The mortgage insurance premium on loans backed by the Federal Housing Administration has nearly tripled since 2008. A few months ago, the FHA changed its rules to require borrowers to pay for mortgage insurance for the life of the loan.
"FHA loans really used to be a first option for homebuyers with a low down payment," says Scott Schang, a branch manager for Broadview Mortgage Katella in Orange, Calif. "Now, I see people doing them because they have to and not because it's their first option."
The FHA allows buyers to get a mortgage with a down payment as low as 3.5 percent. The underwriting requirements to qualify for an FHA loan generally are less stringent than for conventional loans. But after the recent change and the numerous fee increases, FHA loans are generally not a borrower's best mortgage option, Schang says.
Historically, the purpose of FHA loans was to help low-income buyers afford homes. During the subprime boom from 2003 to 2007, less than 10 percent of the purchase loans being originated each year were backed by the FHA.
After the financial crisis of 2008, when mortgage standards tightened, more borrowers and lenders turned to these easier-to-get loans. About 40 percent of purchase loans being originated by the end of 2009 were backed by the FHA, according to the U.S. Department of Housing and Urban Development's latest annual report to Congress. It dropped to about 26 percent at the end of last fiscal year.
As demand for FHA loans grew, HUD tried to shore up the FHA's insurance fund through a series of hikes in mortgage insurance premiums. The latest increase was in April.
FHA borrowers are charged an annual mortgage insurance premium of up to 1.35 percent of the average outstanding balances of their loans. The fee is added to the borrower's monthly mortgage payment. The FHA also charges a 1.75 percent upfront fee when the borrower gets the loan.
A borrower getting a $200,000 loan, after making a 3.5 percent down payment, pays $225 per month in FHA mortgage insurance, plus an upfront fee of $3,500. Say you keep that mortgage for 10 years before you sell or refinance -- that adds up to about $30,000 in mortgage insurance fees.
That's substantially more than what a borrower would pay for private mortgage insurance on a conventional loan, which doesn't have an upfront fee. The mortgage insurance premium on a conventional mortgage can be less than half of FHA's insurance, depending on the borrower's credit, according to estimates from mortgage insurance company United Guaranty.
"A conventional loan generally is less expensive for borrowers in almost all cases," says Brian Gould, chief operating officer for United Guaranty, a mortgage insurer.
Homebuyers normally opt for FHA loans because they don't have enough money saved for the 5 percent minimum down payment that most conventional loans require. But even those homeowners should explore their opportunities, including down payment assistance programs, says Rob Chrane, president of Down Payment Resource.

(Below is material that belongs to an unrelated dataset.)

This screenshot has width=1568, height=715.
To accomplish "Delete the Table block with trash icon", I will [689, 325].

Chrane says there are various programs offered by states' housing finance agencies and city or county agencies that buyers often overlook. They tend to think they make too much money to qualify, when in reality, many of these programs are available to moderate-income families as well, Chrane says.
"I can't say everyone would qualify, but by the same token, the income limits for these programs are not just strictly to low-income households," he says. "They can range anywhere from 80 percent of area median income up to 120 percent of median income."

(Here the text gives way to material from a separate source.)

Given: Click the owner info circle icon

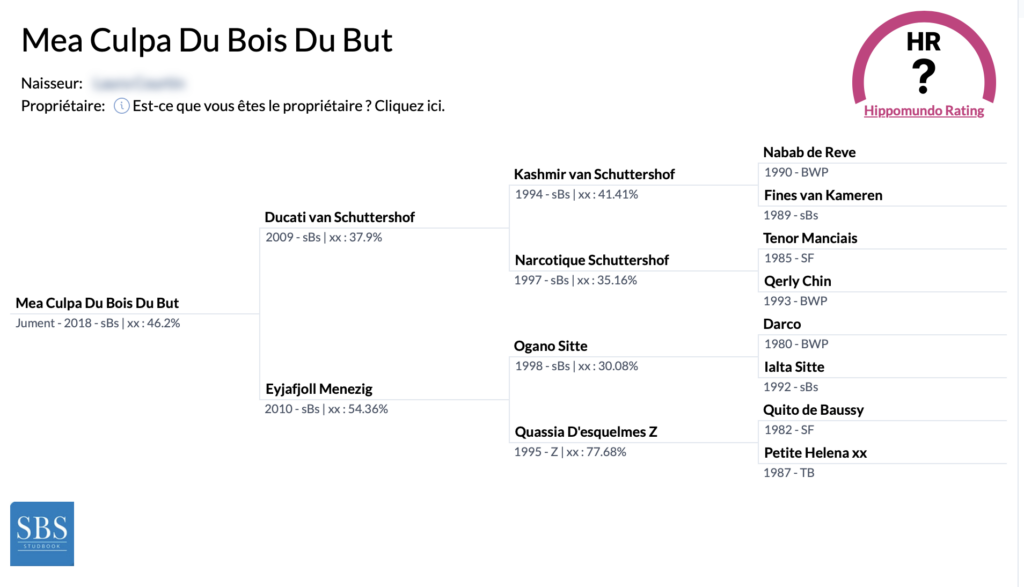Looking at the screenshot, I should pos(121,106).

And if you find a lender willing to offer conventional loans with less than 5 percent down, mortgage insurance won't be an issue as some mortgage insurance companies are willing to insure loans with as little as 3 percent down.

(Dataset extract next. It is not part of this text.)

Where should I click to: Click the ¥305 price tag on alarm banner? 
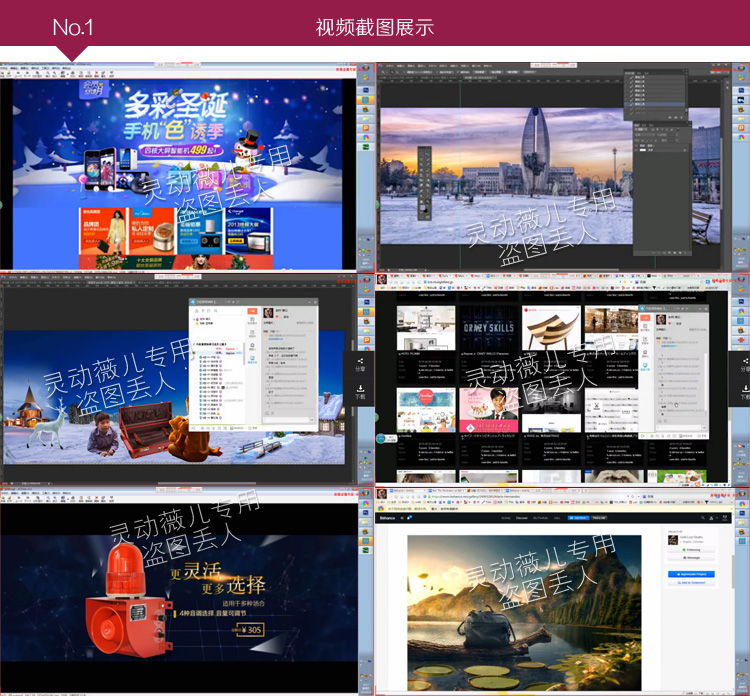248,629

Although there are alternative solutions for borrowers with low down payments, some borrowers are stuck with an FHA loan for a different reason, one that can't be easily fixed. Their debt-to-income ratio, or their monthly debt obligations compared with their income, is too high for a conventional mortgage. In lender lingo, the debt-to-income ratio is known as DTI.
"I'd worry less about the down payment and more about the DTI," Schang says. "That seems to be the deciding factor on half of our deals."
Conventional mortgages generally require borrowers to have debt-to-income of 45 percent or less, while the FHA allows borrowers to spend up to 56 or 57 percent of their income on their monthly obligations, such as credit card payments, student loans and car loans, he says.
"There's a huge difference there," he says. "Somebody who has less money to spend at the end of the month is going to get stuck with FHA because that's their only option."